## REQUIRED ACTION A
Transcribe the passage of the post on solving mazes starting at "Create a wall" and ending at "lack of state-changes.".
## REQUIRED ACTION B
Write the next part of the post on solving mazes, beginning after its final sentence.

## PASSAGE FOR REVIEW
Solving Mazes
- Shray Pungaliya
- May 4, 2017
- 3 min read
Last week, I explained the process of visually generating mazes. In this post, I will explain how I managed to solve the mazes. Over the last week, I have explored two different options, but only one of them ended up being practical and useful.
Before entering the explanation of both ideas, here is how the maze looks to the program. The layout of an unsolved maze is a list of lists of one of two characters, space or block. In other words, it is a list of strings where each string is a row and the equal indices in a string are in the same column. This is demonstrated by the image below:

In this, spaces can either indicate a "cell" or a "wall." They can be identified by the row or column they are in. A wall can be identified as any odd row (with the top row being row number one) and any odd column (with the leftmost column being column number one).
Creating a Graph
My first idea, and the idea I had assumed I was going to use throughout my project, was to generate a graph of cells given a maze. These cells would be represented by nodes, and the connection between nodes (shown by a lack of a wall in a maze) would be denoted by an edge (a representation of two nodes connected). As with most functions in Haskell, the idea was to simply recur on every visited cell, and draw connections between every cell. The program would work as follows
Beginning with the starting cell, check the walls above, left, right, and below a cell.
For every wall that is empty, create an edge between the current cell node and the node the wall leads to.
Create a wall for every empty wall around the current cell node, and store the resulting maze
Combine the current node value and the current edges with the result of repeating step two onwards for every cell node that was connected to the current cell node given the "new" maze created in step 3
However, this idea ended up being too complicated, especially due to a lack of state-changes.

[Stored items]
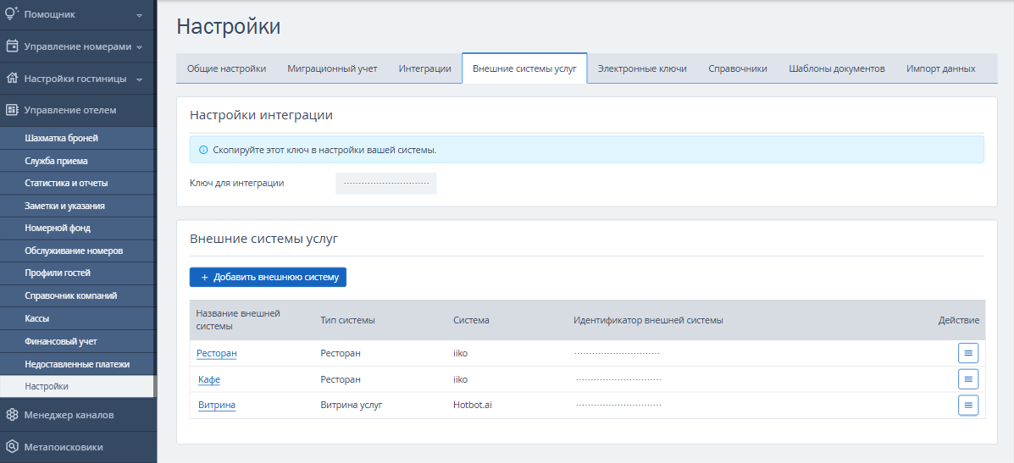Open the Витрина external system link

(x=217, y=405)
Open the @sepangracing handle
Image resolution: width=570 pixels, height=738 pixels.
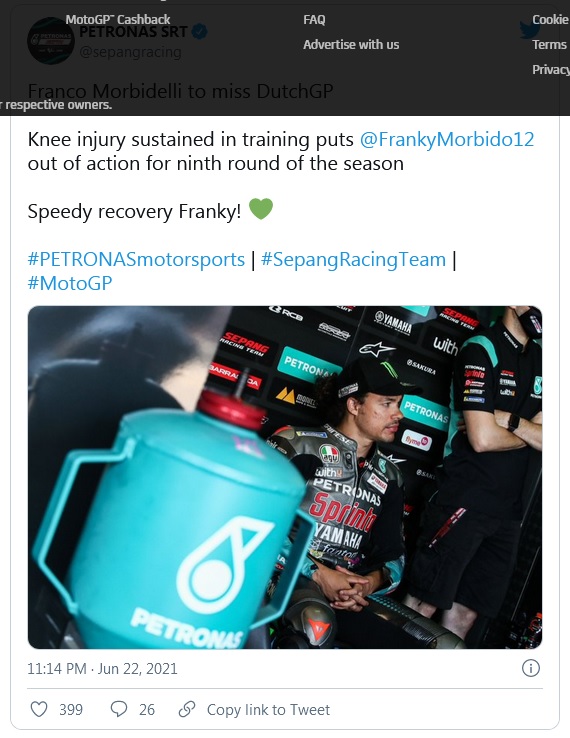[130, 52]
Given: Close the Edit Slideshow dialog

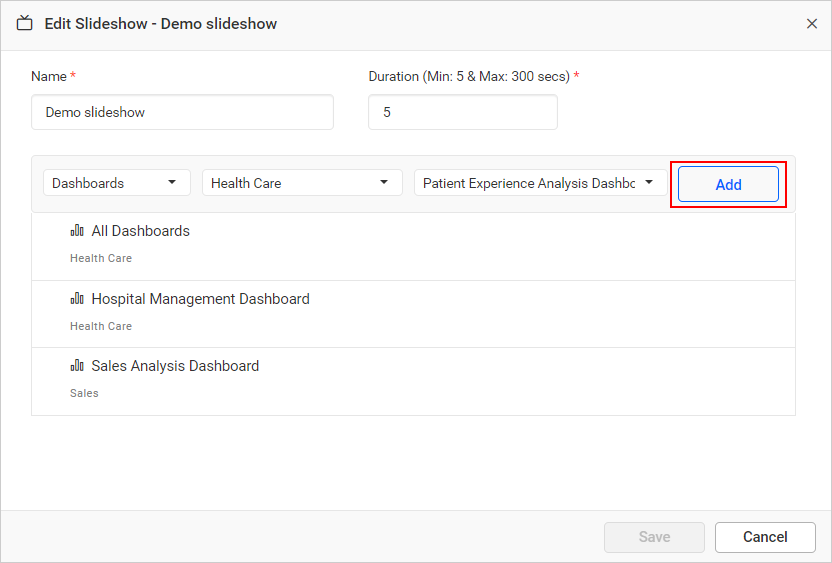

## EXERCISE OUTPUT A
Create a wall for every empty wall around the current cell node, and store the resulting maze
Combine the current node value and the current edges with the result of repeating step two onwards for every cell node that was connected to the current cell node given the "new" maze created in step 3
However, this idea ended up being too complicated, especially due to a lack of state-changes.

## EXERCISE OUTPUT B
A Path of Nodes
This idea took a simpler approach, although it ended up being slightly more inefficient. Instead of using nodes and graphs, I simply solved the maze directly in the graph using the following steps.
Create an "Integer Maze," replacing every space character with a -1 and every block character with a -2
Put a positive integer in every cell. This number should also be able to be mapped back to the its location, using coordinates
Given this new integer maze, do the following
Begin at cell number 1
Check the four surrounding walls of the cell
For every -1
If the cell on the other side of the negative one is the "goal" cell (the last cell in the path from the beginning of the maze to its end), return the goal cell appended to the list of the rest of the cells already traversed by that thread
Otherwise, replace the -1 with a -2, and move into the cell on the other side, repeating steps 3.2 onwards until 3.1 succeeds
If there are no -1s around the cell (i.e. all -2s), return an empty list as there is no path from the beginning to the goal cell
This approach results in only a single list of nodes (as there is only one path of nodes from beginning to destination). Once this list is returned, the program simply converts those nodes to coordinates, and then replaces those coordinates with period characters (.), resulting in a maze like the following.